Suppose I have the decimal number 8, and I want to conver it into a binary list of length 8. It means if I give input as 8, I should get output as [0,0,0,0,1,0,0,0]. I am looking for an inbuilt command in python that can do that in a very short time (in nano-seconds).

I have tried the foolowing comman which is giving me error:

[int(x) for x in list('{0:8b}'.format(8))]

The error I am getting is

ValueError: invalid literal for int() with base 10: ' '

CodePudding user response:

You can do with list comprehension.

>>> [int(i) for i in bin(8)[2:].zfill(8)]
[0, 0, 0, 0, 1, 0, 0, 0]

bin(8) return the binary representation of an integer 8 and it's always prefixed with 0b. So bin(8)[2:] is to remove these first two characters(ie, 0b). And then you can use .zfill(8) to pad a numeric string with zeros on the left(with the given width 8)
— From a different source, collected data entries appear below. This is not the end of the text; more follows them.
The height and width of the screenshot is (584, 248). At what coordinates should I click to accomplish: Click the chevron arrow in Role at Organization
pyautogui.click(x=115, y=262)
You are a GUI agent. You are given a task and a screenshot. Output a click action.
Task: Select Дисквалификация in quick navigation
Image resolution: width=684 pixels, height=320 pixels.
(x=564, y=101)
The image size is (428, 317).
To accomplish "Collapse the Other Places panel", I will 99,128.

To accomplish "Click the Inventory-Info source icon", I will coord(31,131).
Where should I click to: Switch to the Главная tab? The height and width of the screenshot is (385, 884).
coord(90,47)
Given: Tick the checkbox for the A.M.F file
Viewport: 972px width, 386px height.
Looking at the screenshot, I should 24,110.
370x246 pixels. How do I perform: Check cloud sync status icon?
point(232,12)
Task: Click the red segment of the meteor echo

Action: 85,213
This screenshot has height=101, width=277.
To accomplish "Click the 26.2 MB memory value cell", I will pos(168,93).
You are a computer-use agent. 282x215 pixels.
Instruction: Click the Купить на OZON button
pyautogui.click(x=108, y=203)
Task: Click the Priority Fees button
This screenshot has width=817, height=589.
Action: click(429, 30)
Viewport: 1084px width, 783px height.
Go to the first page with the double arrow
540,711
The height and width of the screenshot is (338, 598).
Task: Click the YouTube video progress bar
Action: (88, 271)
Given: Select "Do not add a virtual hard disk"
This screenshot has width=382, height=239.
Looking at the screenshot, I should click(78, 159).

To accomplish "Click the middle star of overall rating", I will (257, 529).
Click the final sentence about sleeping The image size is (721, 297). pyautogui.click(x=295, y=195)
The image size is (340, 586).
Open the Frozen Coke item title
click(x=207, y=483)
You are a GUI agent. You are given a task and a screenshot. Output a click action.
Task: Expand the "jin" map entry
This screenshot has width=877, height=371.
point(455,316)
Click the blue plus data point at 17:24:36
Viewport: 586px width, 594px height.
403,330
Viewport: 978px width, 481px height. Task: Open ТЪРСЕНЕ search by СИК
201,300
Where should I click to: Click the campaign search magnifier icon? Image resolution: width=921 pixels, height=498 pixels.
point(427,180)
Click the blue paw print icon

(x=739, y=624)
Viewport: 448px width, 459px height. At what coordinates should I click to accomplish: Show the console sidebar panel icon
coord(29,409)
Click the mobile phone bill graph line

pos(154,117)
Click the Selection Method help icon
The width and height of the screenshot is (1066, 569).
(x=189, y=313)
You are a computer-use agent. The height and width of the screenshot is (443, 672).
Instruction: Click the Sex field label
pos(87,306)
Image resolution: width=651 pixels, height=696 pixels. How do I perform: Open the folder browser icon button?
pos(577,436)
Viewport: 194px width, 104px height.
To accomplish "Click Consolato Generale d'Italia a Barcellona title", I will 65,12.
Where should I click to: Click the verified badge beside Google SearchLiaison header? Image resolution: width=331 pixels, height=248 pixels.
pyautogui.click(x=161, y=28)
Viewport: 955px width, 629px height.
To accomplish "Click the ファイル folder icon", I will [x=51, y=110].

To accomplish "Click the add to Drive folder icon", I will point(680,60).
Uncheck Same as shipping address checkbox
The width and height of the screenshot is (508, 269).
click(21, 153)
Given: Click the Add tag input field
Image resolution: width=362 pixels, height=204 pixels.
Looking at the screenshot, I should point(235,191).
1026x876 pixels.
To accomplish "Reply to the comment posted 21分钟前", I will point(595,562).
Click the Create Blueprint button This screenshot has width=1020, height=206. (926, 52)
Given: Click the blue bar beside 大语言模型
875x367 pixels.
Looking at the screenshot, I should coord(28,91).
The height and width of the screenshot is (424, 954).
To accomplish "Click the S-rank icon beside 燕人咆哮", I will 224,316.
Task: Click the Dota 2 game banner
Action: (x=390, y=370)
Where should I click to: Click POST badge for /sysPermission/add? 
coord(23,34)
CodePudding user response:

You could build an f-string then iterate over that with map() as follows:

n = 8

lst = list(map(int, f'{n:08b}'))

print(lst)

Output:

[0, 0, 0, 0, 1, 0, 0, 0]

CodePudding user response:

First:

[function(item) for item in list]

Will go through all items in list, and return a list witch all items handled by function.

Second:

'[index]:[width][type]'.format(input)
'{0:8b}'.format(8)

Means convert input in index 0:8 to binary string 1000, and fill space until width is 8. So the result of '{0:8b}'.format(8) is 1000.(Please search .format() for more informations)

So what it's trying to do is:

[int(x) for x in list('    1000'.format(8))]

The error you got is because you are trying to parse space(' ') to int.